First, a discussion of the state of the art, and why one might bother digging into a field that's surely been a solved problem for some time.

FITPACK exists

As far as I'm aware, the last and only meaningful work done on general and reusable interpolation methods for scientific computing was Dierckx's excellent 1994 textbook and the accompanying Fortran library, FITPACK.

The Dierckx FITPACK library has since been absorbed into netlib alongside BLAS and LAPACK, and remains under a homebrewed license.

As such, it is usually integrated into other ecosystems as a user-side dependency, often in addition to all of the dependencies required to compile Fortran and produce bindings in the target language.

Notably, the scipy project includes bindings to many FITPACK routines. In Rust, the splinify library provides bindings to select splining routines, although I have not been able to get through the game of dynamic dependency whackamole to get it to build successfully.

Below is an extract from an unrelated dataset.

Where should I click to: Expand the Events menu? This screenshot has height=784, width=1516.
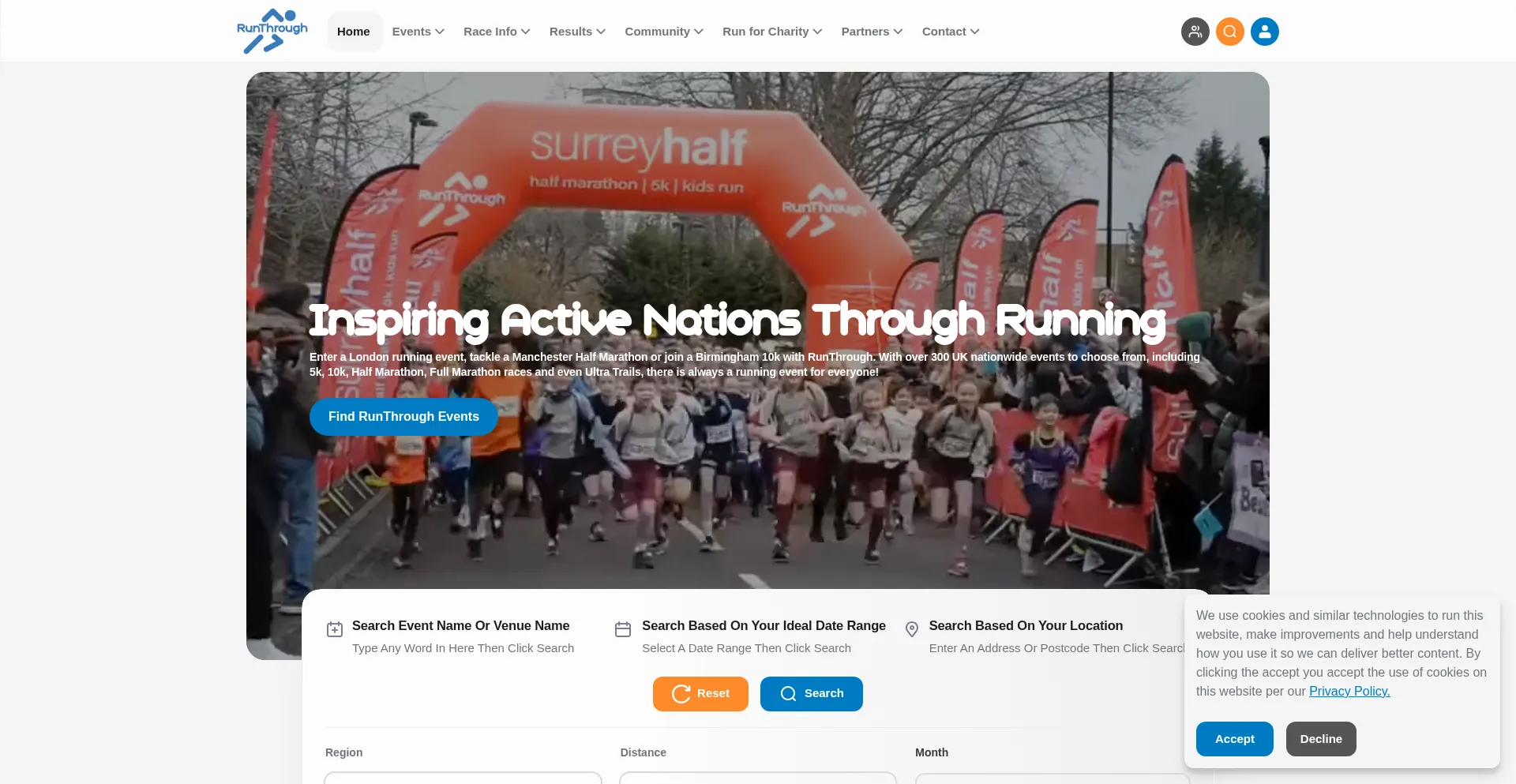pyautogui.click(x=418, y=32)
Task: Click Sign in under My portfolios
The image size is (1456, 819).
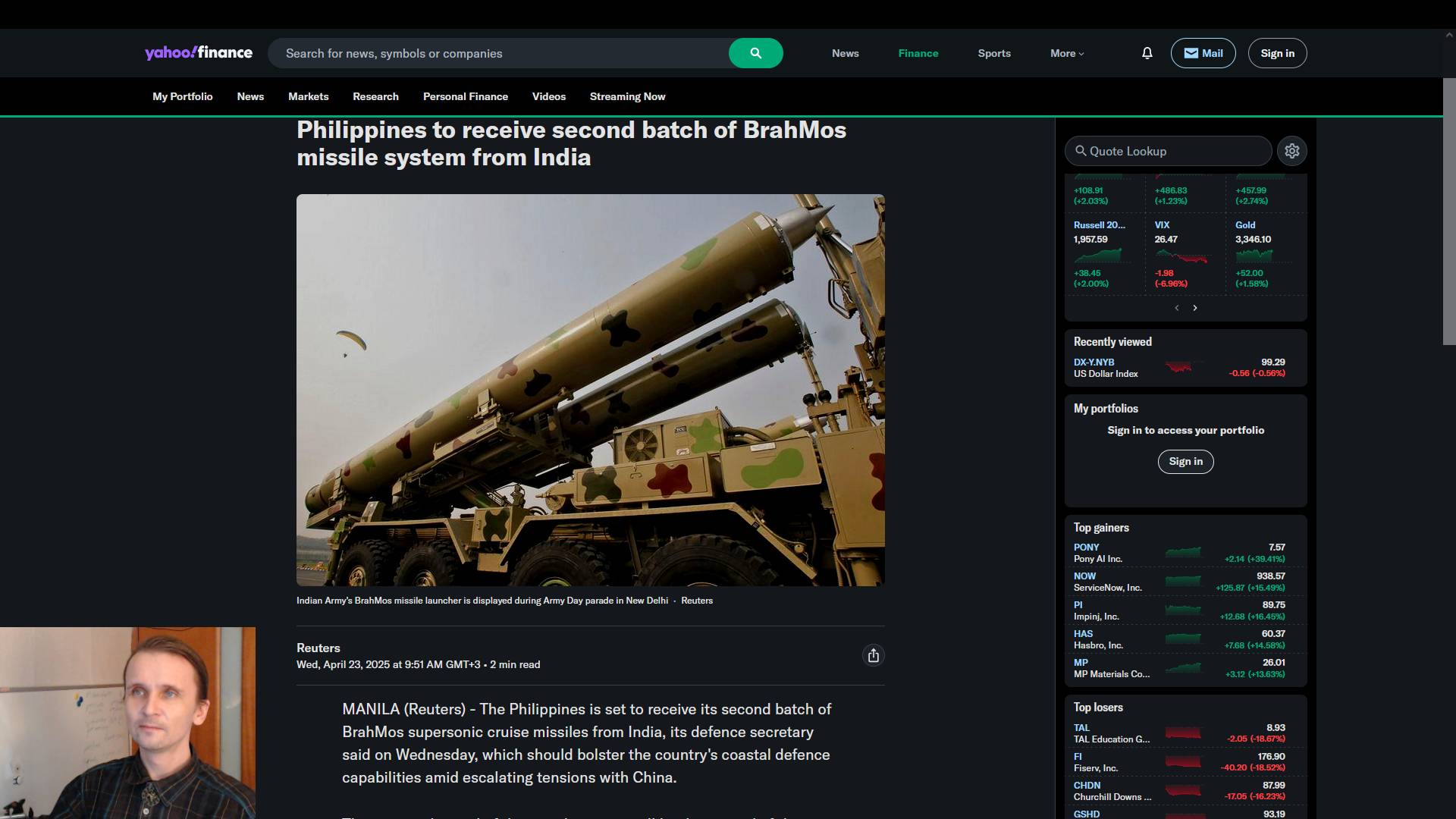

FITPACK supports many pieces of functionality that are out of scope here - in particular, Dierckx gives a thorough and performant treatment to fitting the interpolator coefficients, smoothing, and surface identification, often by finding fairly inspired phrasings of fitting problems as quadratic programs regardless of the polynomial order of the curvefits.

This is not FITPACK

The goal of this project is not to replicate all of FITPACK's functionality. In fact, curve fitting in its entirety is out of scope. Instead, this project will focus on the interpolation tasks common in scientific computing, which (possibly after some uncertainty-weighted fitting) typically hold a hard requirement on the interpolator reproducing the anchor values exactly.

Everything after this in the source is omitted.